Top of Exercise data

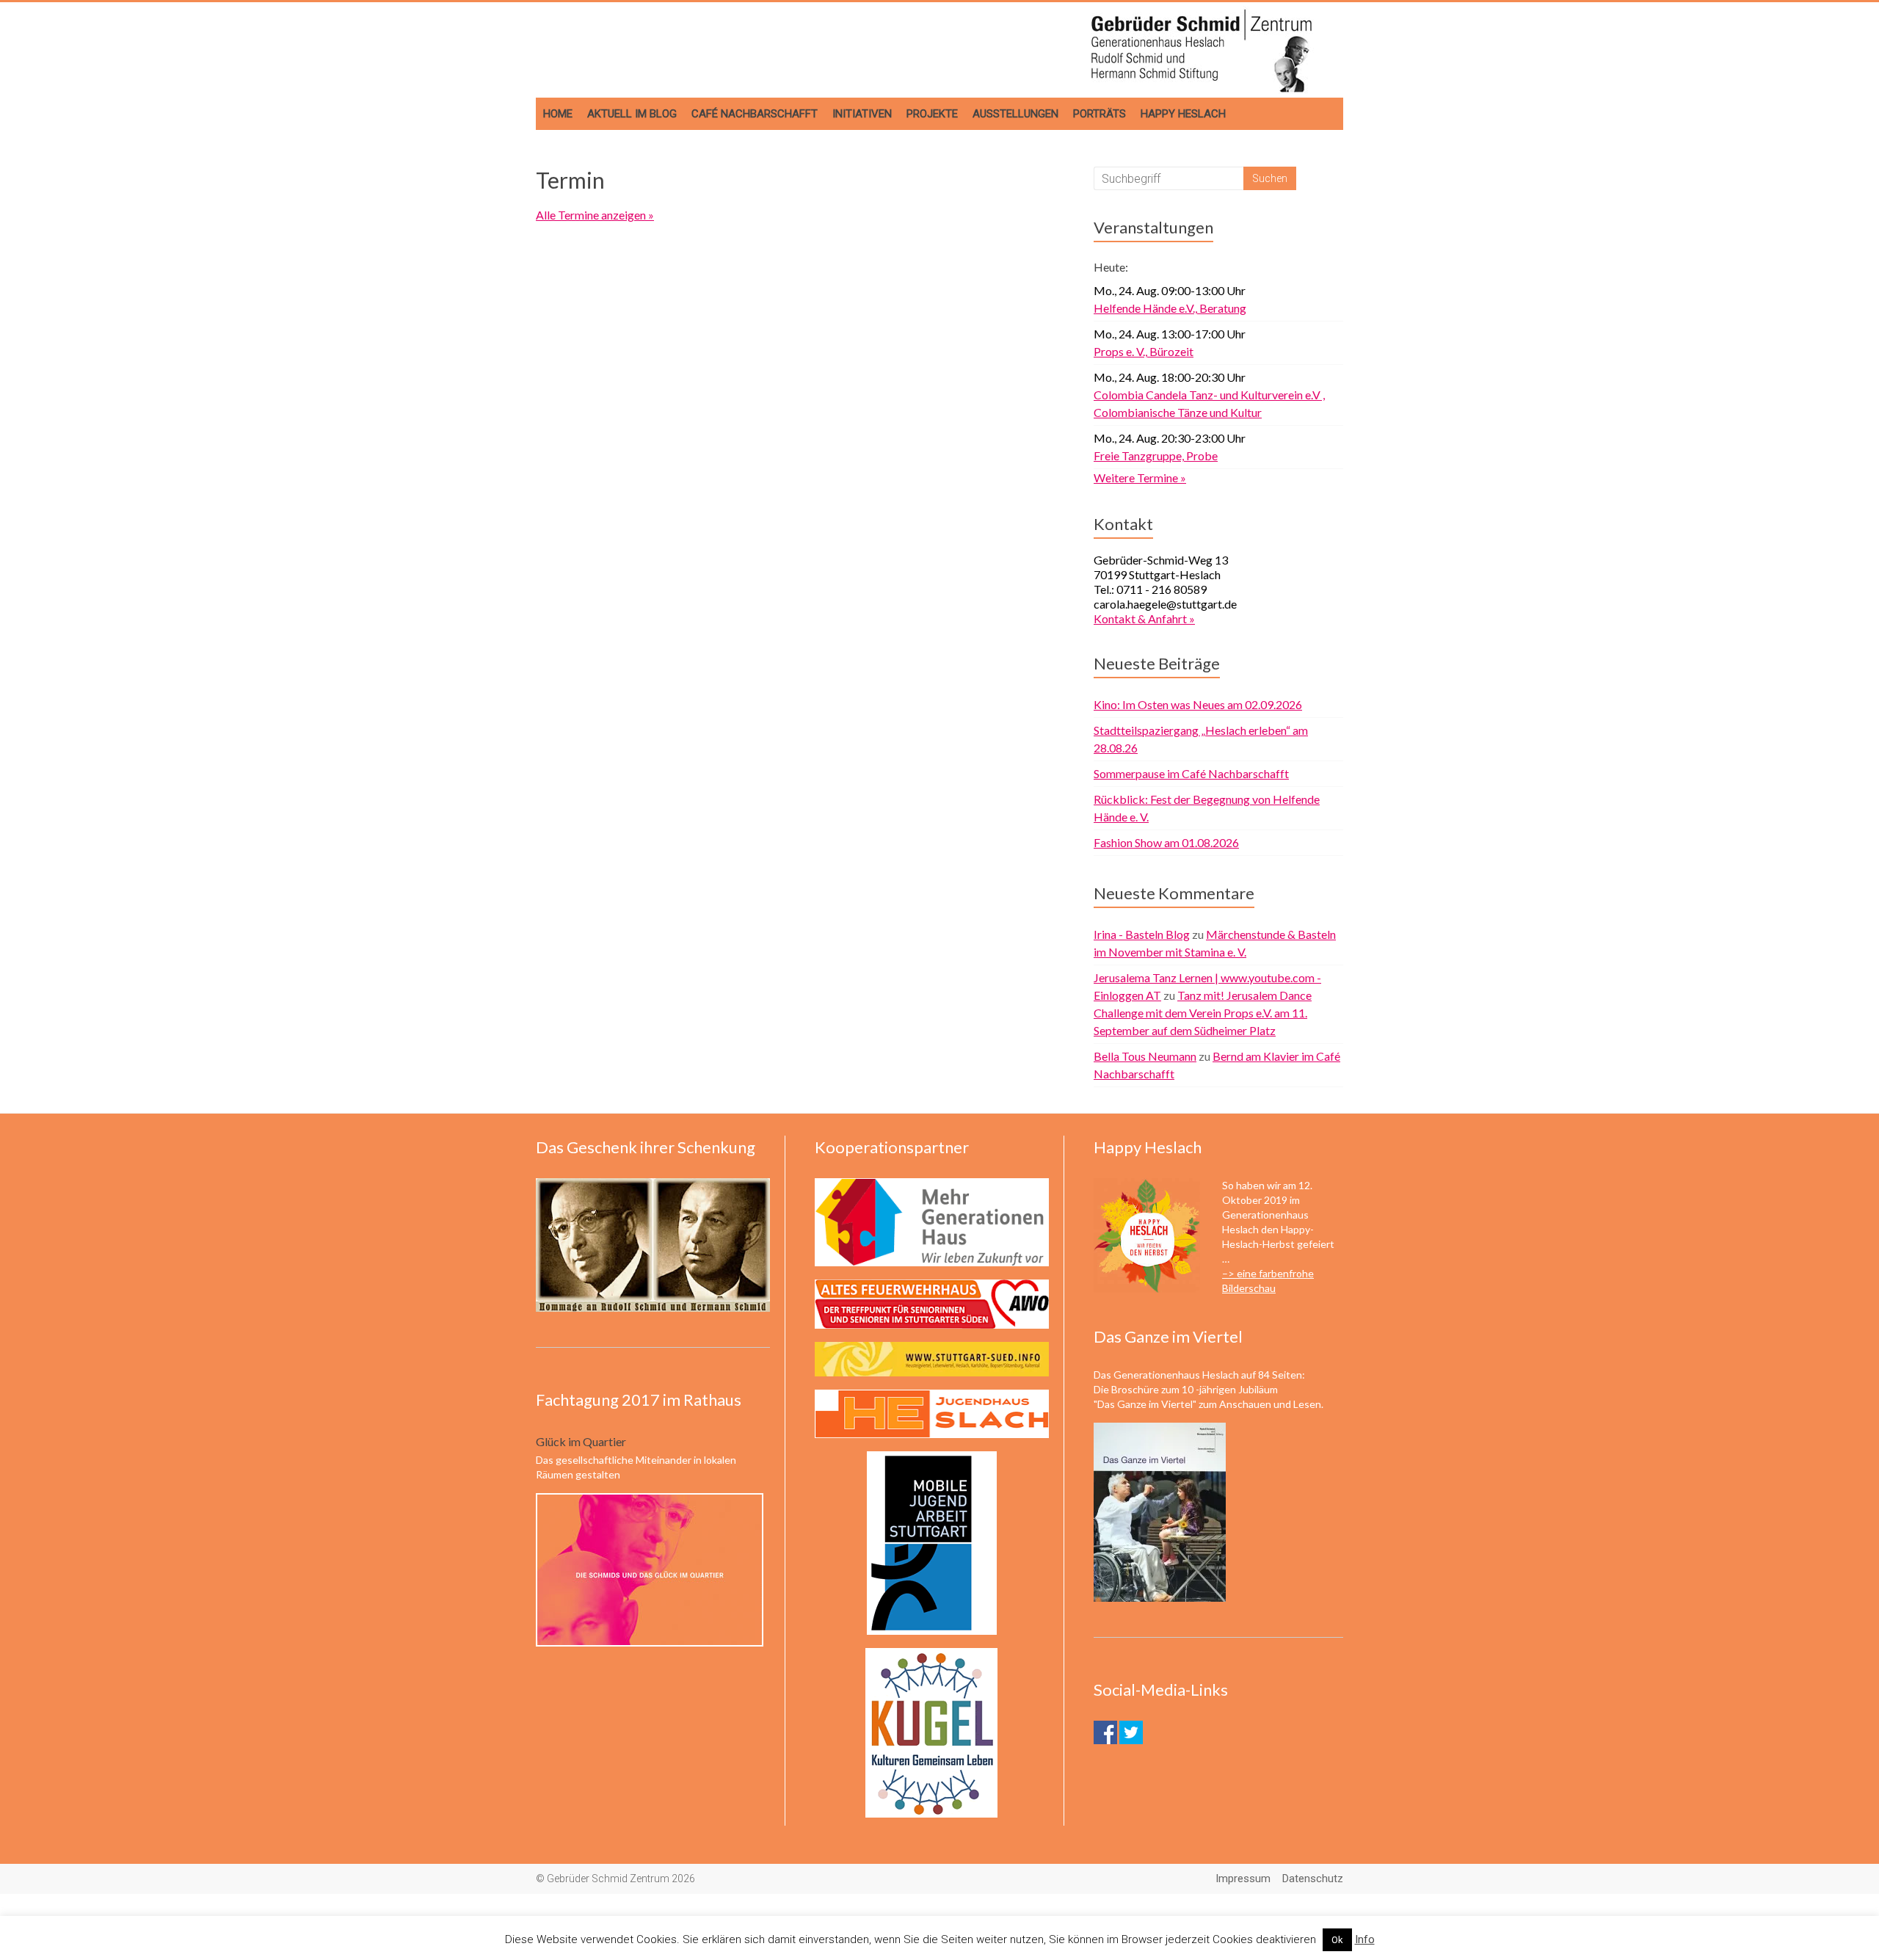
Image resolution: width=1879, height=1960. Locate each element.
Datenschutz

Bottom of Exercise data
Top of Exercise data

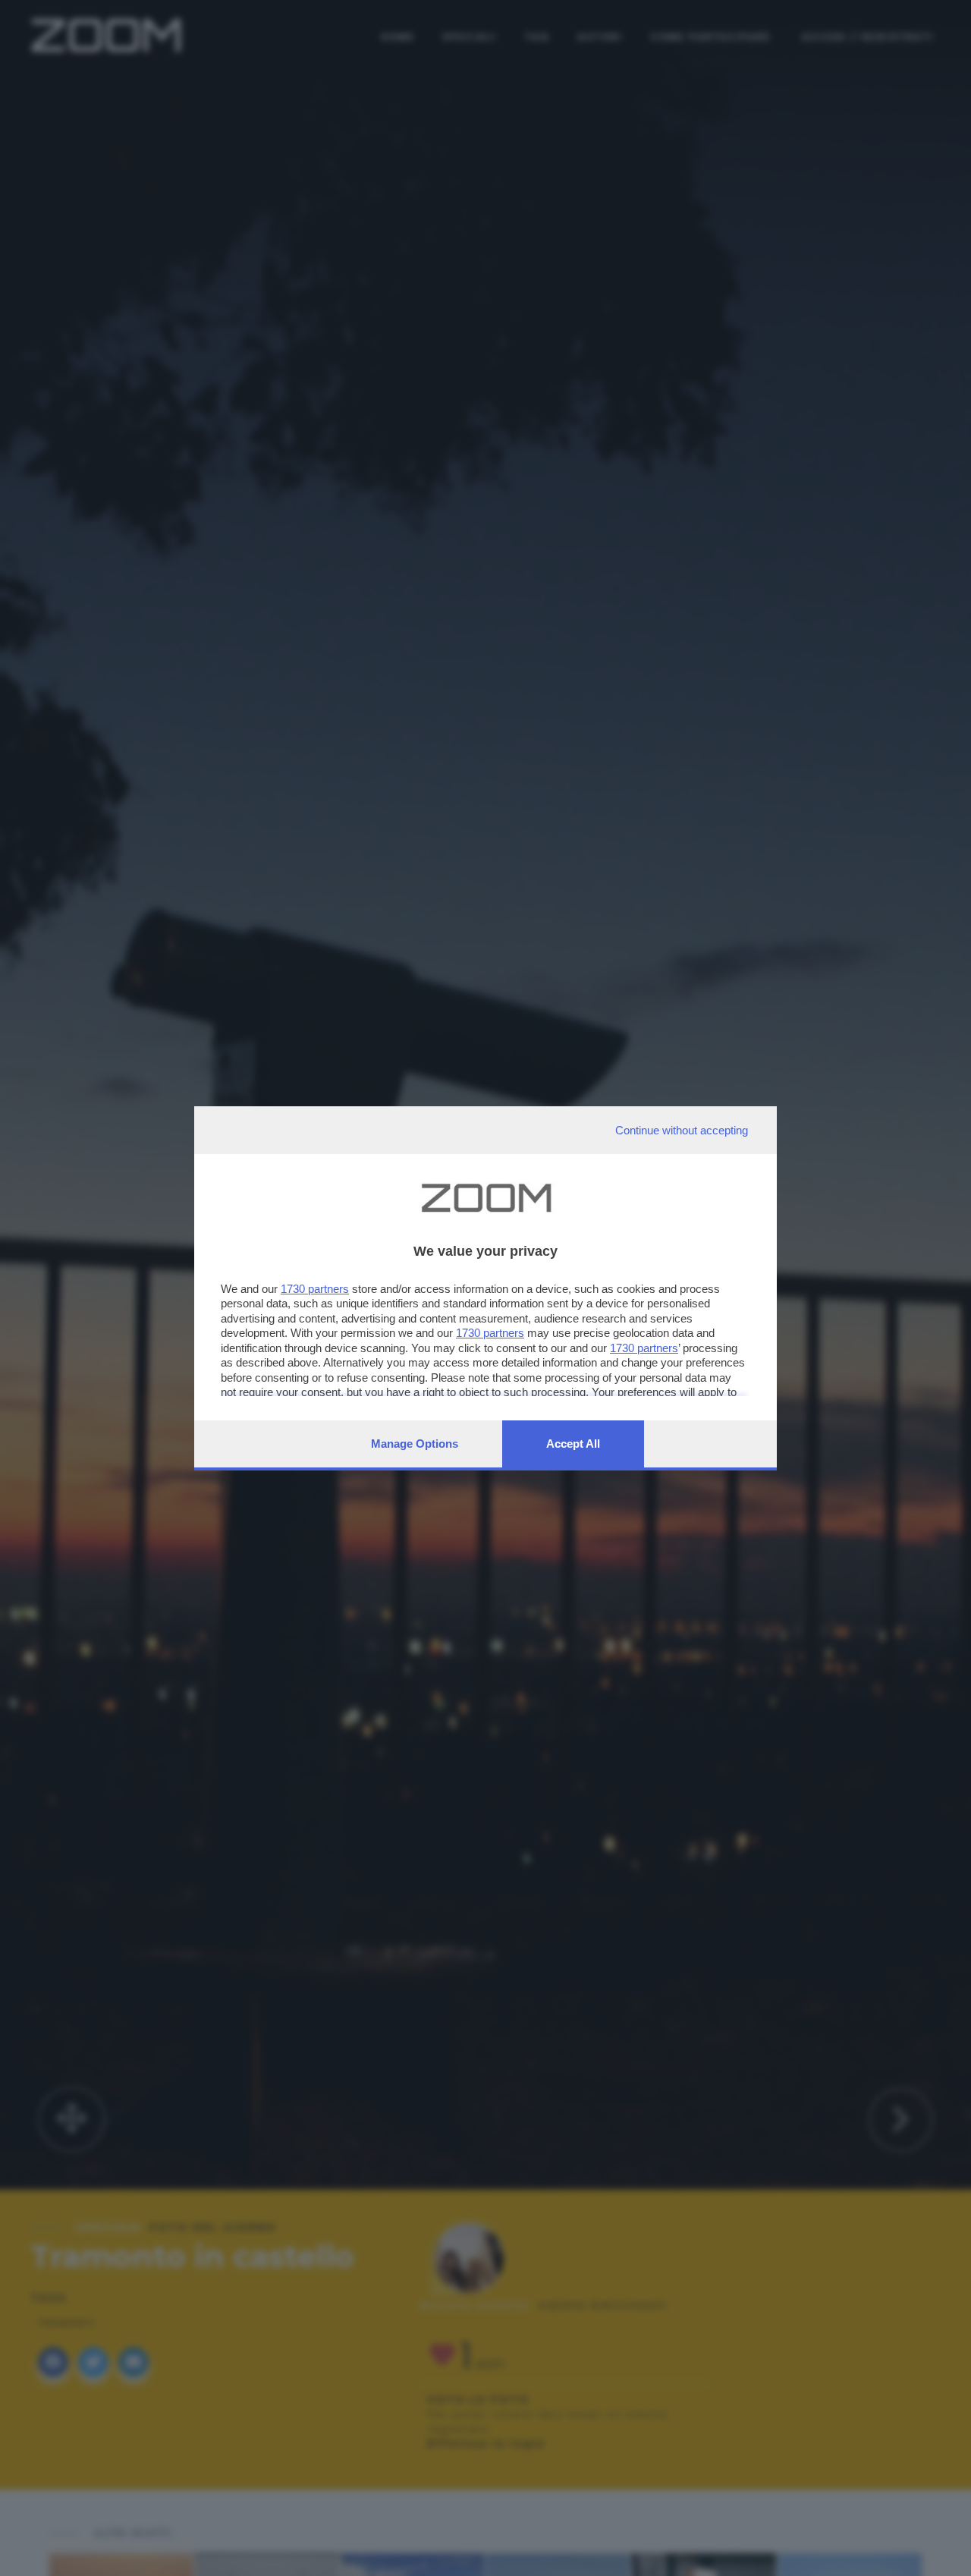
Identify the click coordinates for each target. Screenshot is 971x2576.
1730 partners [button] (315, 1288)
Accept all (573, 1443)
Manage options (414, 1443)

Bottom of Exercise data
Top of Exercise data

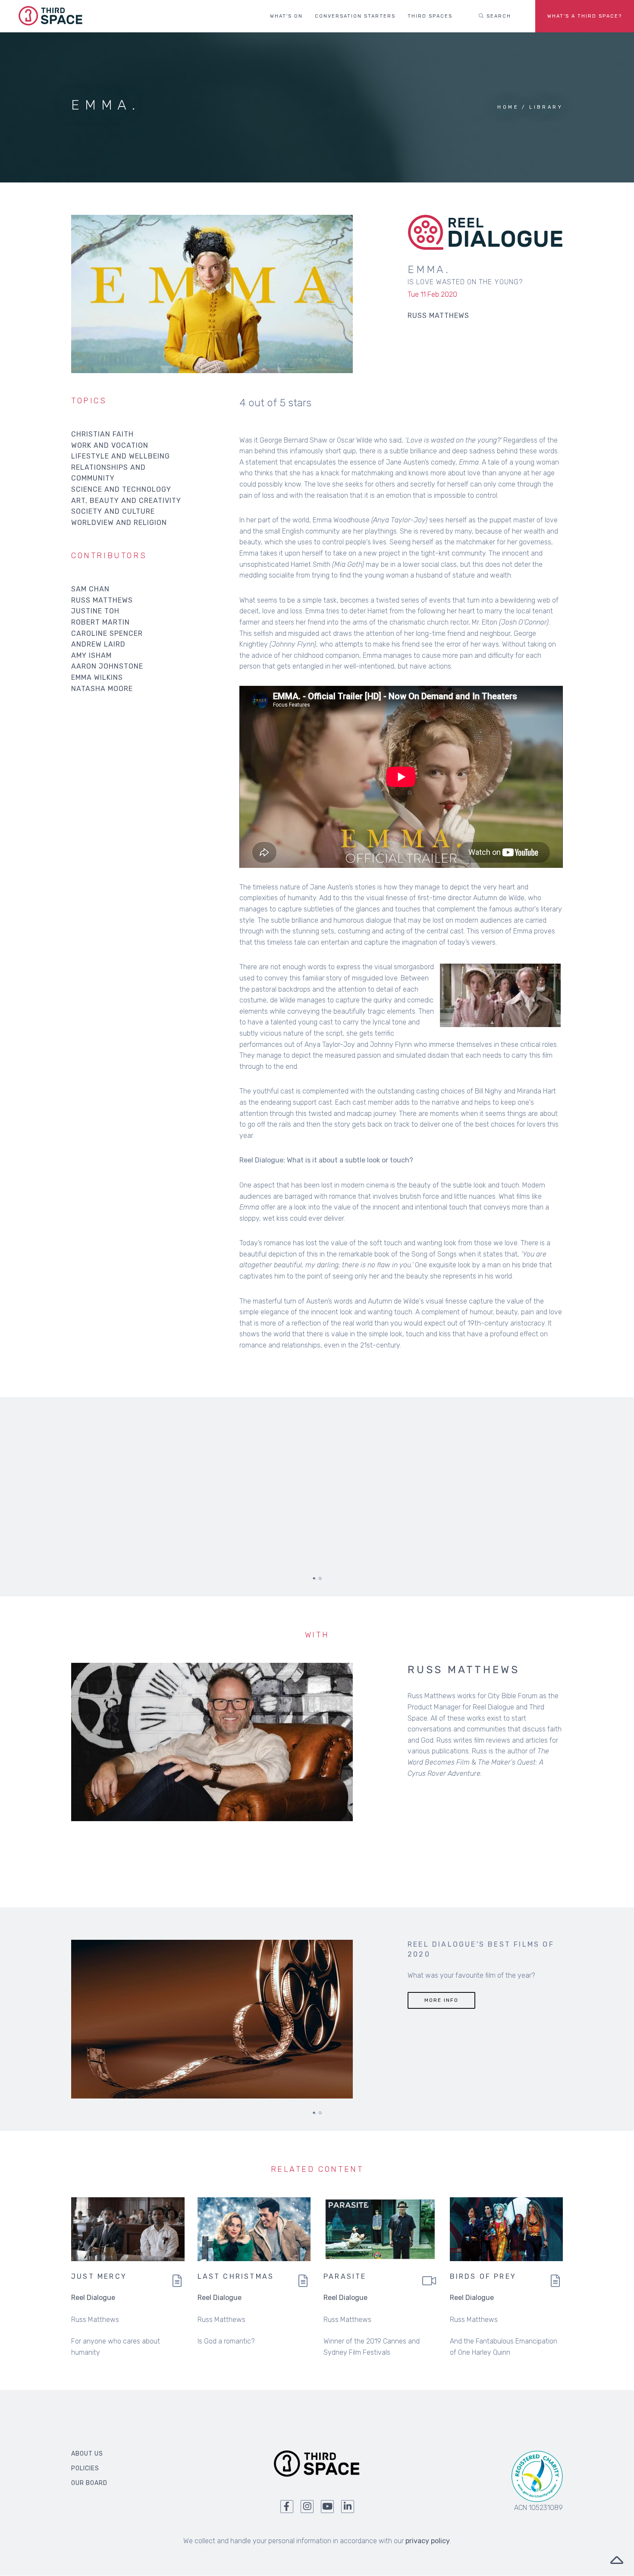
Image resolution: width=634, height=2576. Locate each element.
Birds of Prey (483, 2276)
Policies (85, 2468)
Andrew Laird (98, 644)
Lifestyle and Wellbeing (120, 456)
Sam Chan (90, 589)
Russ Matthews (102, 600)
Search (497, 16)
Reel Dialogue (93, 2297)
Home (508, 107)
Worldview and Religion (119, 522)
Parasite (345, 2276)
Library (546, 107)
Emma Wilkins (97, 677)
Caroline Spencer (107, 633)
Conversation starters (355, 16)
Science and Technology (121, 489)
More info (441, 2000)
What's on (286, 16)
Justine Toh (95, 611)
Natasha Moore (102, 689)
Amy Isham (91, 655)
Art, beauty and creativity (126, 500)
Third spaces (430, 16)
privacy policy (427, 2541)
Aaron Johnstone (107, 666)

Bottom of Exercise data

Task statement: Transcribe the lines above between the line holding "Parasite (345, 2276)" and the line holding "Aaron Johnstone (107, 666)", inclusive, exactly as they stand and with nothing added.

Written reply:
Parasite (345, 2276)
Library (546, 107)
Emma Wilkins (97, 677)
Caroline Spencer (107, 633)
Conversation starters (355, 16)
Science and Technology (121, 489)
More info (441, 2000)
What's on (286, 16)
Justine Toh (95, 611)
Natasha Moore (102, 689)
Amy Isham (91, 655)
Art, beauty and creativity (126, 500)
Third spaces (430, 16)
privacy policy (427, 2541)
Aaron Johnstone (107, 666)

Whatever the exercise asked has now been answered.